Qué ver
A menos de un kilómetro de Santillana del Mar, y a apenas dos del mar, hay un cerro de 273 metros que la mayoría de los que visitan la villa no saben que está ahí. Es El Cincho, en la localidad de Yuso, y en su cima se asentó uno de los principales castros de los cántabros, el pueblo prerromano que aguantó frente a las legiones de Roma.
Lo llamativo es lo tarde que se supo. En la primavera de 2014, los arqueólogos Javier Marcos Martínez y Lino Mantecón Callejo identificaron aquí un asentamiento fortificado y un hábitat castreño: es decir, que a un cuarto de hora andando de una de las villas más visitadas de España quedaba por descubrir un castro de la Edad del Hierro.
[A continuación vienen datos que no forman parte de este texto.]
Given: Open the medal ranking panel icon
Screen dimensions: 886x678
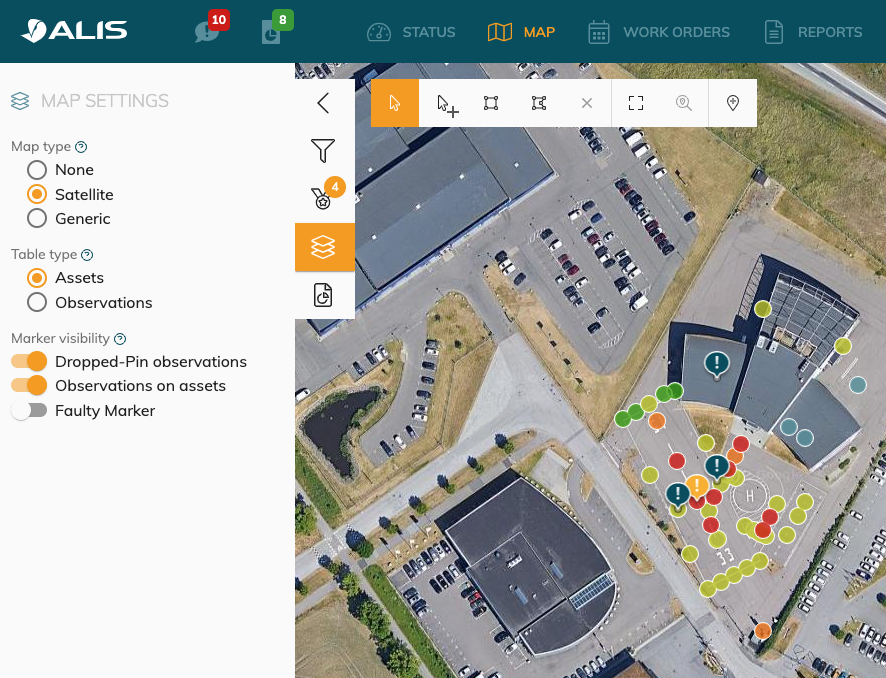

Y no uno pequeño — es de los mayores de la región, y de los muy pocos que se conocen en la zona costera, donde este tipo de poblado en alto es raro frente a la abundancia del interior montañoso.
De lo aparecido allí destaca un conjunto de piezas de sujeción del tiracol de un escudo circular, una caetra grande, que es uno de los primeros indicios de ese armamento defensivo en la actual Cantabria. Como visita hay que saber a qué se viene: esto es arqueología de cerro, sin muros en pie ni centro de interpretación, así que lo que se disfruta es la posición —el dominio sobre la rasa costera y sobre el valle— y entender por qué alguien eligió ese punto exacto hace más de dos mil años. Combinado con Altamira y con la Colegiata, completa el relato largo de este trozo de costa: la cueva, el castro y la villa medieval en el mismo puñado de kilómetros.